%%

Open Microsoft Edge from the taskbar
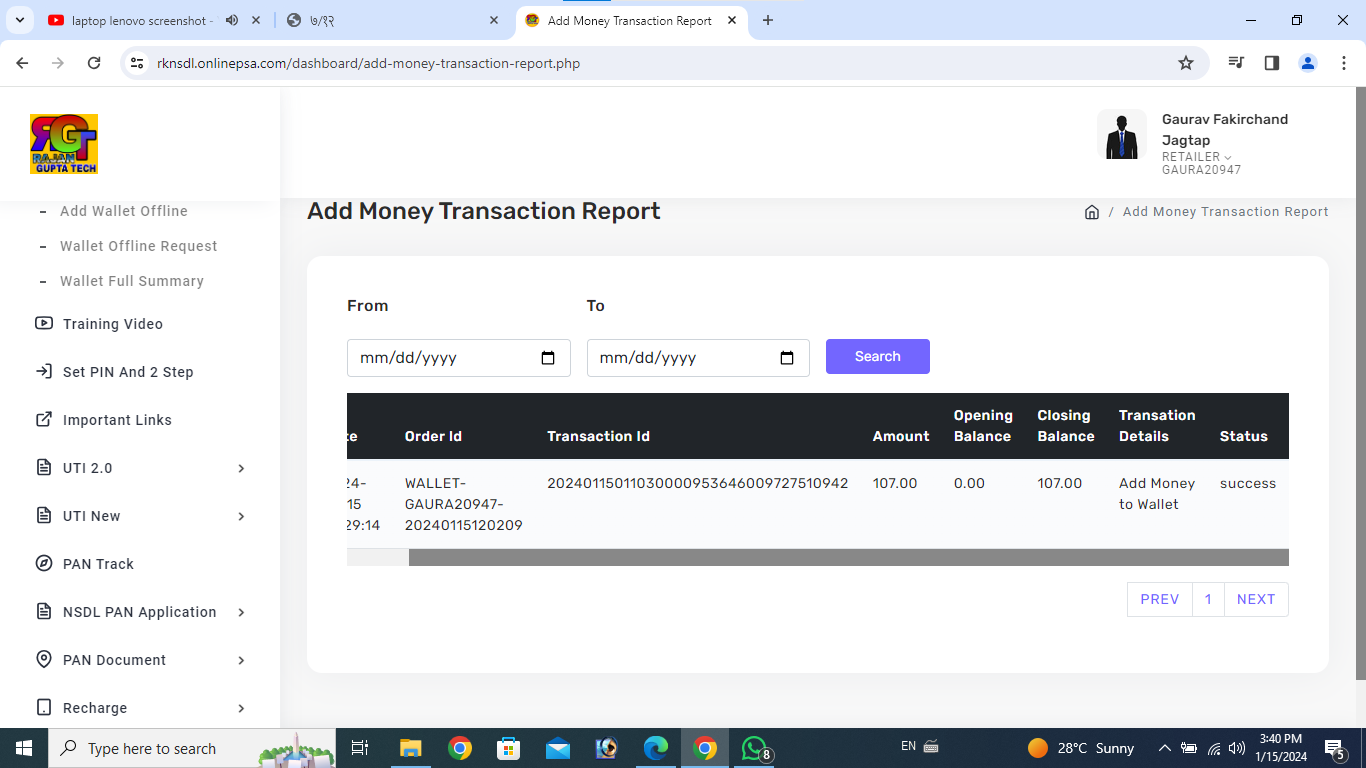 656,748
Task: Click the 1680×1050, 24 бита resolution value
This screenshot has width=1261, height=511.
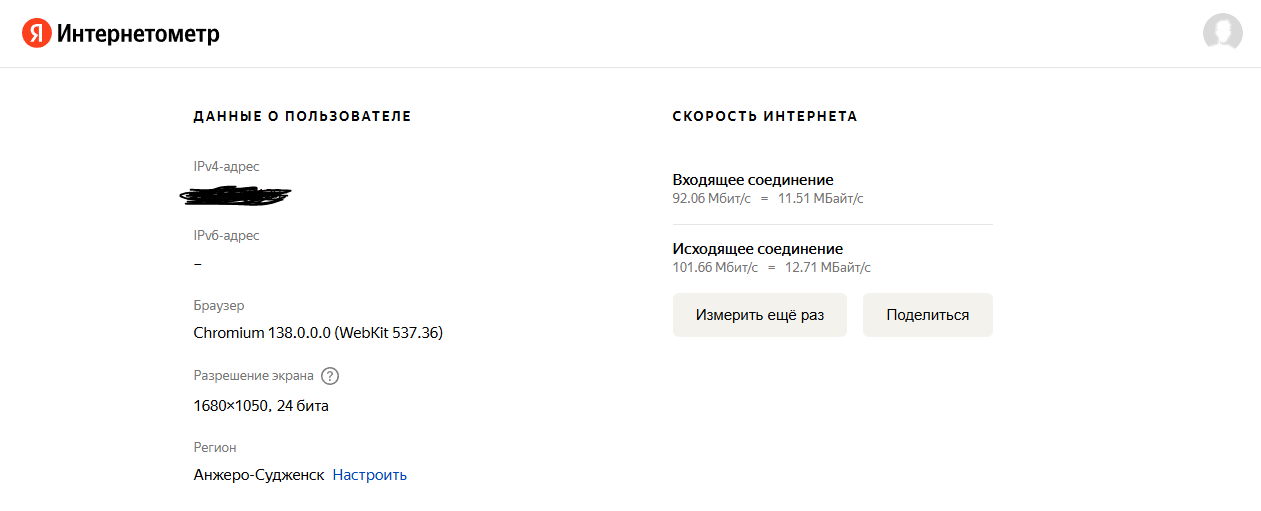Action: click(x=261, y=406)
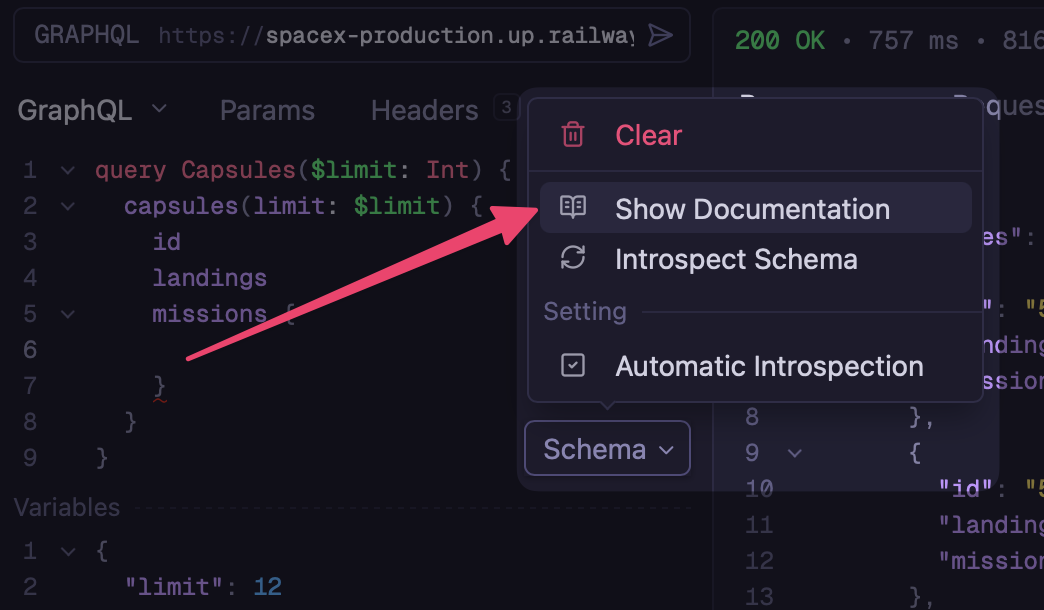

%%

Leave the pictures out, then output exactly the lines from the "Task: Click the" line through the end of the records above, and no others.

- [WRITTEN REPLY]
Task: Click the 1680×1050, 24 бита resolution value
This screenshot has width=1261, height=511.
Action: click(x=261, y=406)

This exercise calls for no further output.